他社の同クラスの最新高分解能オシロスコープとの比較

同一の測定セットアップで、R&S®RTEを、他社の同クラスの10ビット高分解能オシロスコープと交換しました。下のスクリーンショットは、HighResモードをオンにし、1 mV/divの最小垂直軸分解能にした場合の測定結果を示しています。

信号の振幅がトリガ感度よりも低いため、オシロスコープが信号をトリガできません。スクリーンショットで表示するために、ディスプレイの残光表示を数秒に延長します。トリガレベルは薄い青の破線で示されています。

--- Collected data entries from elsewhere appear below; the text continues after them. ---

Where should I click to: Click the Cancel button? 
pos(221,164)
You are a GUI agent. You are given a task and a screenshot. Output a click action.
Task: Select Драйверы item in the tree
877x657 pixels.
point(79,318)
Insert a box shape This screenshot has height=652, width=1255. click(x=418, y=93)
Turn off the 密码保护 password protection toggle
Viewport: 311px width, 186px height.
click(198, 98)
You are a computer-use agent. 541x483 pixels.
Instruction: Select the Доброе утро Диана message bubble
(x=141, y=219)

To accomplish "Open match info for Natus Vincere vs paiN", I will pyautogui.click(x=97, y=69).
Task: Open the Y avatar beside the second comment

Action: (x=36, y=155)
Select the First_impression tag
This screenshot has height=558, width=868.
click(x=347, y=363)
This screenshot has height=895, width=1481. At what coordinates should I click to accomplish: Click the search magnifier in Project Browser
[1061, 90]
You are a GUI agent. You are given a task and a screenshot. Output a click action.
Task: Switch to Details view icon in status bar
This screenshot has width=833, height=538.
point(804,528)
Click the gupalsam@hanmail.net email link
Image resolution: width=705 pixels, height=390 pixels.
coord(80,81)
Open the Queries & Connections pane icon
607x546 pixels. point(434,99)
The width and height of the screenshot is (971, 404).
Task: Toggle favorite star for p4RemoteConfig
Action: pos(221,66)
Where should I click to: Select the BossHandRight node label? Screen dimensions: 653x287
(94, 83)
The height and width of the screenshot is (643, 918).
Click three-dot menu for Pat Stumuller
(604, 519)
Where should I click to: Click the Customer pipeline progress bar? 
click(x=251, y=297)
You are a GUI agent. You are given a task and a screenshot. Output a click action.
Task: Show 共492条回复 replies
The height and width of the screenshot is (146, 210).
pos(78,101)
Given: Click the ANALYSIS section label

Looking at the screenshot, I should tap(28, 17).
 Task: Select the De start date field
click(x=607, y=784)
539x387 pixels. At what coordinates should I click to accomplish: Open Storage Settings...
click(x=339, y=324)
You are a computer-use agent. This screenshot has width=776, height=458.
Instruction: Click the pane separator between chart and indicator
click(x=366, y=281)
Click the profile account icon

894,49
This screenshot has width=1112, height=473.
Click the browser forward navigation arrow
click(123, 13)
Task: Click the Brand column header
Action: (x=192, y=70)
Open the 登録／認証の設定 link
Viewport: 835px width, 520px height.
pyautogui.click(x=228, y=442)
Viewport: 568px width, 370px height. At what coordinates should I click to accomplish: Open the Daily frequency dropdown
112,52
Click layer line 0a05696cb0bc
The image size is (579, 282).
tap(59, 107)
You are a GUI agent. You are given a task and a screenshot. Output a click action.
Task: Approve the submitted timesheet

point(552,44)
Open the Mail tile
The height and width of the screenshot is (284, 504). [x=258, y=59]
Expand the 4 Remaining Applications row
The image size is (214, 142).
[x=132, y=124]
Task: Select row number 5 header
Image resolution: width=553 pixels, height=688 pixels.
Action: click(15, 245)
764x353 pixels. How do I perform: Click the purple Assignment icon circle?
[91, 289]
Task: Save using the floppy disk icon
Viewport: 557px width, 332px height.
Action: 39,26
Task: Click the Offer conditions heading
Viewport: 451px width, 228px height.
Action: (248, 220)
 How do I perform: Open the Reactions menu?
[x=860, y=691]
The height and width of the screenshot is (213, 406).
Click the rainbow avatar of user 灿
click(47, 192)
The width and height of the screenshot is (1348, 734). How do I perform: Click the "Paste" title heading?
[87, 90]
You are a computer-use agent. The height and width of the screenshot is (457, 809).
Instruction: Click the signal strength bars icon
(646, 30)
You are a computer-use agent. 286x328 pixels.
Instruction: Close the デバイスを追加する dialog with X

前のトレースがシャドウとして表示されます(1)。

デジタル信号後処理で実装された適用フィルターでは、帯域幅が不十分なので、測定セットアップからのスパイクはフィルタリングで除去されません(2)。3は、雑音と1 mV/divの制限された垂直軸を示します。結果として、信号のP波はほとんど見えず、雑音に埋もれています。

まとめ

R&S®RTEは、ECG信号などの小信号を高い信号忠実度で解析するには最良の選択です。医療アプリケーションに適しています。フロントエンドは優れた低ノイズ値と、500 μVで、同クラスで最も小さい垂直軸を提供します。この解析には、追加の回路は不要です。HDモードを選択すると、垂直軸分解能が上がり、トリガ感度が向上し、帯域内雑音パワーが低下します。これにより、解析に重要な信号の詳細が捕捉可能になります。R&S®RTEは、この点で他社の同クラスの高分解能オシロスコープよりも優れています。